L. Owei2, K. Dumon3, R. Kelz3, D. T. Dempsey3, N. Williams4 2University Of Pennsylvania,Department Of Surgery,Philadelphia, PA, USA 3University Of Pennsylvania,Department Of Surgery, Perelman School Of Medicine,Philadelphia, PA, USA 4University Of Pennsylvania,Division Of Surgical Education, Department Of Surgery, Perelman School Of Medicine,Philadelphia, PA, USA 1Hospital Of The University Of Pennsylvania,Philadelphia, PA, USA
Introduction:
Recent studies have been inconclusive about whether the degree of obesity is an independent risk factor for adverse outcomes following ventral hernia repair (VHR). This study aims to elucidate the influence of BMI class on complications in open VHR.
Methods:
A retrospective analysis was conducted using data from the American College of Surgeons National Surgical Quality Improvement Program (NSQIP) database from 2005 to 2015. Univariate analyses, namely the Chi-square test for categorical variables and ANOVA for continuous variables, were used to examine the association between BMI class and patient characteristics, comorbidities, re-operation, and risk of perioperative complication. Logistic regression was also used to assess the risk of complication by BMI class with adjustment for potential confounders.
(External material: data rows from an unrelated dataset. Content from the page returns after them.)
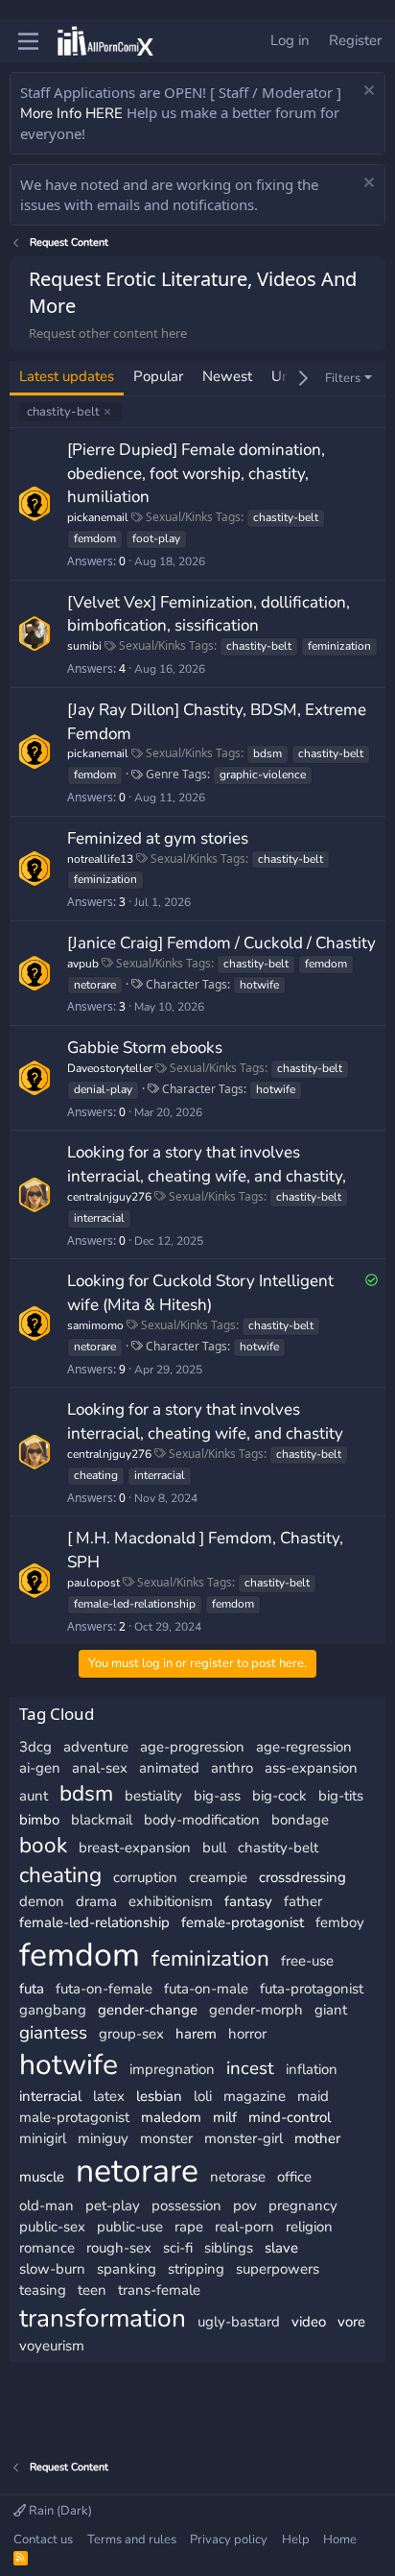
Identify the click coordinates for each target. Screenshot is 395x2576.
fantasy (248, 1901)
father (303, 1901)
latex (109, 2096)
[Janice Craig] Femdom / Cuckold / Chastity (221, 943)
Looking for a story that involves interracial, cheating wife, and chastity (205, 1421)
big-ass (217, 1795)
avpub (83, 963)
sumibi (84, 646)
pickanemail (97, 517)
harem (196, 2033)
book (43, 1845)
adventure (95, 1746)
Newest (227, 376)
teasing (42, 2290)
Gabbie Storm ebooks (144, 1048)
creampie (218, 1877)
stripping (196, 2268)
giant (330, 2009)
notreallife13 (100, 859)
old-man (46, 2205)
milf (225, 2117)
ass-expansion (311, 1767)
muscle (41, 2176)
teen (92, 2290)
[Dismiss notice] (367, 93)
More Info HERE (71, 113)
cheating (96, 1475)
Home (340, 2539)
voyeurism (51, 2345)
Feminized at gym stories (157, 838)
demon (41, 1901)
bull (214, 1847)
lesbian (159, 2096)
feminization (339, 646)
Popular (158, 376)
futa (31, 1988)
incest (250, 2068)
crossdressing (302, 1877)
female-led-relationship (135, 1603)
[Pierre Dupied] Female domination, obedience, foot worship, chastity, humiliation (196, 474)
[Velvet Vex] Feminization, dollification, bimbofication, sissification (208, 614)
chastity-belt (63, 411)
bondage (300, 1819)
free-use (307, 1960)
All analyses included the entire cohort.
Results:
Of the 19,145 patients who underwent VHR between 2005 and 2015, 53.6% were obese. When stratified by BMI class, we found significant differences in age, gender, race, comorbidities (p < 0.001 for all). In the cohort, 65 patients (0.3%) lost > 10% of their body weight in the 6 months prior to surgery. The average operating time was 80.1 minutes. Higher BMI class was significantly associated with increased mean operating time (p < 0.001). Unplanned re-operation occurred in only 0.98% and eight patients died within 30 days of surgery; however, neither of these outcomes were significantly associated with BMI class. In contrast, all other complications (surgical, medical and respiratory) were significantly associated with BMI class (p < 0.0001). This association remained even after adjusting for age, sex, race and comorbidities. Patients with a BMI > or equal to 30 kg/m2 were found to be significantly more likely to have a complication compared to patients with BMIs < or equal to 25kg/m2 (Table 1). This risk of complications further increased with increasing BMI class.
Conclusion:
Being in a higher BMI class is a risk factor for surgical, medical and respiratory complications after VHR. Moreover, patients with BMIs > 40kg/m2 have 2.38 times greater risk for complications, with the odds ratio increasing with increasing BMI class. As only 0.3% of patients were able to lose > 10% of their body weight preoperatively, our findings suggest that bariatric surgery prior to VHR might be considered for patients with BMIs > 40kg/m2 to reduce their risk of complications.